▶ **YOUR GOAL**:
Without the pictures, reproduce the records that follow exactly.

▶ **PROVIDED INFORMATION**:
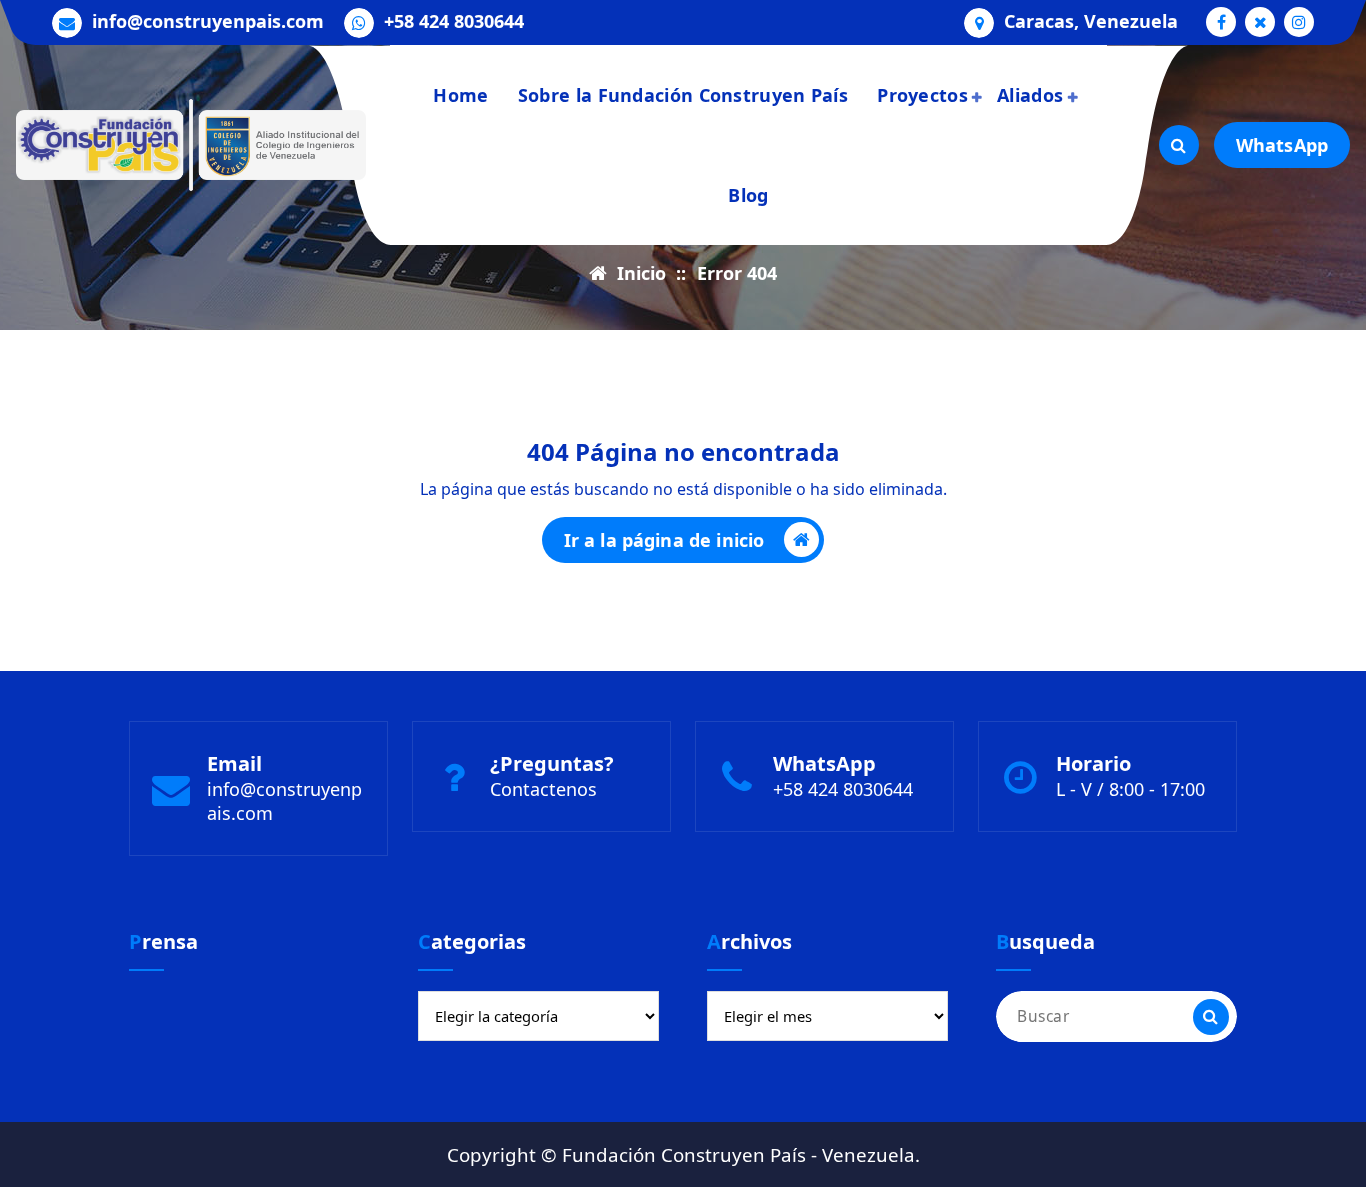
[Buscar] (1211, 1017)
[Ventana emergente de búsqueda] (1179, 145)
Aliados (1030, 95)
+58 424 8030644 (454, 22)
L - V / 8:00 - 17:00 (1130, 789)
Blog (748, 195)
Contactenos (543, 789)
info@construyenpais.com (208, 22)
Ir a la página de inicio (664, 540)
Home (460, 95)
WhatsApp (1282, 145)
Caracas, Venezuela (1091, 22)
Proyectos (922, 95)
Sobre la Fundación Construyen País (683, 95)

▶ **YOUR SOLUTION**:
[Buscar] (1211, 1017)
[Ventana emergente de búsqueda] (1179, 145)
Aliados (1030, 95)
+58 424 8030644 (454, 22)
L - V / 8:00 - 17:00 (1130, 789)
Blog (748, 195)
Contactenos (543, 789)
info@construyenpais.com (208, 22)
Ir a la página de inicio (664, 540)
Home (460, 95)
WhatsApp (1282, 145)
Caracas, Venezuela (1091, 22)
Proyectos (922, 95)
Sobre la Fundación Construyen País (683, 95)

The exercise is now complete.